Monday, July 30, 2012

July 2012

As summer days are passing by, my blog remains blank.  Why?  Writers block? Boredom? Pure Laziness?  All of thee above?  It's not like I don't have time to do it, I do! Either way, I'm just writing today to fill in a space.  Nothing really to say.  I'm here, kids are doing good.  Summer breaks and trips are going great.   Garden is growing slowly but surely.
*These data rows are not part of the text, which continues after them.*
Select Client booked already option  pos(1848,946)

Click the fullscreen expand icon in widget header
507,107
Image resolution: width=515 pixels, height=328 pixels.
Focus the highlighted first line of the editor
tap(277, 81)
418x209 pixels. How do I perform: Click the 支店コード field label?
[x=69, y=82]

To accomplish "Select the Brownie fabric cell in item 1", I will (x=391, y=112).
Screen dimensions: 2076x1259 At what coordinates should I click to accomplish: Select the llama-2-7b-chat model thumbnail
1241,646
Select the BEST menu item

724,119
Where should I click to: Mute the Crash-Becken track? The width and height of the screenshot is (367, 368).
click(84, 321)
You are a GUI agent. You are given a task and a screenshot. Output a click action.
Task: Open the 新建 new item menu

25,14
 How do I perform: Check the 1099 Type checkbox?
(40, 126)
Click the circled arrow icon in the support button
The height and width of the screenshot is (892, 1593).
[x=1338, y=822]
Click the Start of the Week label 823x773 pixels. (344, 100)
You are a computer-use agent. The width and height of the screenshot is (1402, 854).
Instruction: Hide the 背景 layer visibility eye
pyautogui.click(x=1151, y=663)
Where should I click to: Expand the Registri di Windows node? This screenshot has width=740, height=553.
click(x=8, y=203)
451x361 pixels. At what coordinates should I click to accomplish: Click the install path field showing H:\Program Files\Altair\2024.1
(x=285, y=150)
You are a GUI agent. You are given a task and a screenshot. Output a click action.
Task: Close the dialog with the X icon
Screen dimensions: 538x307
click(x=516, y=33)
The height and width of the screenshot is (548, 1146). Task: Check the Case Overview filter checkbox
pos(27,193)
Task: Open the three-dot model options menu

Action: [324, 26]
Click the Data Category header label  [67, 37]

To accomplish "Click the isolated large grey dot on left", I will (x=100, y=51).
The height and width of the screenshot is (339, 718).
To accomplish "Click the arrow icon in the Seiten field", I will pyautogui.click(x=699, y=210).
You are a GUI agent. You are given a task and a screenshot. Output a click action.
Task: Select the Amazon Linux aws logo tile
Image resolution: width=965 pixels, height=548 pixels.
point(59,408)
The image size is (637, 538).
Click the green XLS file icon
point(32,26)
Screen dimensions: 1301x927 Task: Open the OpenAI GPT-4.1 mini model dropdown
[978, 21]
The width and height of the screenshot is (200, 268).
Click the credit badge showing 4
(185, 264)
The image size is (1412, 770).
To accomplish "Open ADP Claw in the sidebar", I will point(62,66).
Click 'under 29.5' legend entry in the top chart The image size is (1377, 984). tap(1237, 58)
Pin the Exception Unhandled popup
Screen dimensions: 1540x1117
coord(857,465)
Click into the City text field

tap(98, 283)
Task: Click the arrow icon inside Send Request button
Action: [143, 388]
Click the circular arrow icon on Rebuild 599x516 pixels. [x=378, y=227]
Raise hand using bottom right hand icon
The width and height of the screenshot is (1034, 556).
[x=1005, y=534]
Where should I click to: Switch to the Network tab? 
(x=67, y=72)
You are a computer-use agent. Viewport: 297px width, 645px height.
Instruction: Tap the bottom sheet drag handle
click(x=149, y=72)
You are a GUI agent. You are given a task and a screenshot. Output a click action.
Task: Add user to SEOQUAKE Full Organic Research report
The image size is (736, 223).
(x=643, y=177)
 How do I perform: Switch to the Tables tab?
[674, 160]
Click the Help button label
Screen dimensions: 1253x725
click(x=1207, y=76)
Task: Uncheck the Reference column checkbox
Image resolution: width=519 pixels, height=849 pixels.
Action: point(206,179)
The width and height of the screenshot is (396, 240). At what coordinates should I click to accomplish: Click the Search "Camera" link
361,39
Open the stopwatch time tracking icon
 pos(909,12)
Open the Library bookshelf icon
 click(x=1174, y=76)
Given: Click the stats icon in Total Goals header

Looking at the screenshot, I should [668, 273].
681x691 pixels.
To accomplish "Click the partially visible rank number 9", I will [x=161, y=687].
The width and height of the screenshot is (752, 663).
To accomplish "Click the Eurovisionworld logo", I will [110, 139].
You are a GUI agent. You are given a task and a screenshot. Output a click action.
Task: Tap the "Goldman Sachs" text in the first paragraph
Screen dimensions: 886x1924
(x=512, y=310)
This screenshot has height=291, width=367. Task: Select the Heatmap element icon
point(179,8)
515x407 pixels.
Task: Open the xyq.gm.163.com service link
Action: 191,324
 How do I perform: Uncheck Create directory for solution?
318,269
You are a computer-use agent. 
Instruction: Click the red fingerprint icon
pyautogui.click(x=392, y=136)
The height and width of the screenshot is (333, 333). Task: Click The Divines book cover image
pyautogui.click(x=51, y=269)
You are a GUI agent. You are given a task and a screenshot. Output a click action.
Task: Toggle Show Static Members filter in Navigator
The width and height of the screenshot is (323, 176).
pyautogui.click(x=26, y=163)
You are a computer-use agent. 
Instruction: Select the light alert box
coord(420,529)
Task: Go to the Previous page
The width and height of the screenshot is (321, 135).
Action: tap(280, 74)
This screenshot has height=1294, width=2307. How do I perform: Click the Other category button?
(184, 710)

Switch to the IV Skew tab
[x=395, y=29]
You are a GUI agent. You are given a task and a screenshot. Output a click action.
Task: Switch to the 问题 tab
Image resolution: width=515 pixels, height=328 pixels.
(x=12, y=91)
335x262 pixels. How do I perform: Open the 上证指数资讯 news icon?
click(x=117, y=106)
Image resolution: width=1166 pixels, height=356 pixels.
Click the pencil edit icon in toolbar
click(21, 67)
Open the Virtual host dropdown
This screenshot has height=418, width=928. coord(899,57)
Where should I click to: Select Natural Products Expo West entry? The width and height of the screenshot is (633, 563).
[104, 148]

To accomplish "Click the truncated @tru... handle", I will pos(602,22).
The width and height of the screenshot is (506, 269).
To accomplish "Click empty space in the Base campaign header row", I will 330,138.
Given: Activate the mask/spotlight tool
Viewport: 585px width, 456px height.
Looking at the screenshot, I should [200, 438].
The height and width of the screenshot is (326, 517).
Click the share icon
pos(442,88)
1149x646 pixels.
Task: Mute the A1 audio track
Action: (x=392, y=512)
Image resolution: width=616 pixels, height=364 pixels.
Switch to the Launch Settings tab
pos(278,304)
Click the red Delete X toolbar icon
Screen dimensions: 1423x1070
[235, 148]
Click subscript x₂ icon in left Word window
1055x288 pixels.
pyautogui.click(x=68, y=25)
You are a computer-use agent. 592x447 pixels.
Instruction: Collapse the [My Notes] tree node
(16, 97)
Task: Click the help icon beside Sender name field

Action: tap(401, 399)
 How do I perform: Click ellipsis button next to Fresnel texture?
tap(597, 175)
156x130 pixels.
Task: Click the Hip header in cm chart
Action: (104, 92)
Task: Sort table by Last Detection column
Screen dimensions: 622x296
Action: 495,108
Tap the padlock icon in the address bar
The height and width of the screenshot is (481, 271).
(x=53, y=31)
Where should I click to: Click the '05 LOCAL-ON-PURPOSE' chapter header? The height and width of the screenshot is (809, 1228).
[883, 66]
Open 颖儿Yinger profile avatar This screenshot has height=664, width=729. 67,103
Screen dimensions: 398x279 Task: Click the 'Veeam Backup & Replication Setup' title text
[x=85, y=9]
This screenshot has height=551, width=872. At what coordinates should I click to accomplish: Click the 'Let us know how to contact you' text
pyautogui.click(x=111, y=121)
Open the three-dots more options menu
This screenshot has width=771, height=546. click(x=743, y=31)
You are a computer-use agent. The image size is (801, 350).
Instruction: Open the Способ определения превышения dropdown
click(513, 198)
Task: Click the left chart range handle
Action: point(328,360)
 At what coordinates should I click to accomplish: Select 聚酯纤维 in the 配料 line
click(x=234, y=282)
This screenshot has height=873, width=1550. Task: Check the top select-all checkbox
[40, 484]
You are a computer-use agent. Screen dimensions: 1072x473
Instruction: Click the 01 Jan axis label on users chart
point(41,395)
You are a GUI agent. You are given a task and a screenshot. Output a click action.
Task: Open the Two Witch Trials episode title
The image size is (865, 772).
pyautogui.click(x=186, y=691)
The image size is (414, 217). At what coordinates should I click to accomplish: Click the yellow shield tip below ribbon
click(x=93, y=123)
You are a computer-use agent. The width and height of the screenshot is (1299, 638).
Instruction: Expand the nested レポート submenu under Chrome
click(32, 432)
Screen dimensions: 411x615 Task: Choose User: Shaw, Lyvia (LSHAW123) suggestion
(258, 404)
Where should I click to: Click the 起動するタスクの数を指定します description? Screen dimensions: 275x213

Cat has been missing for 7 days:(
Riggles is glad to be back to work after our 10 day trip.  And all the pictures I've taken so far of summer are posted on FaceBook.  Come on August, I'm ready for ya!

Tuesday, June 19, 2012

Reflecting on a Fart

Last night as I was cuddling in bed with my 3 year old, he cut the cheese.  I told him he was gross, he giggled, and I asked him, "What do you say?"  He said, "Ixcuse me!". 
I was a little taken back.  Because usually he says, "Mee mee" for excuse me.  I pondered my growing son.  How fast its going by.  I thought of my other children, the eldest going off to middle school, the girls becoming little young ladies.  I thought to myself that it should make me more sad to see them all growing up so fast.  Knowing that I will never have them little again.  But I didn't feel sad.  I knew I would reflect this time, and the years before and miss them at their young ages.  But no sadness.   I believe that it is because of what I Know.  That families are eternal.  The children will ALWAYS be my children.   When this earthly life ends.   I will still be their mom.  We will work and act as the family unit we are.  I love that!  I love my family.  I love watching them grow. And I love that even though Summer Vacation hasn't technically started, (Thursday is last day), I will be excited when they go back to school.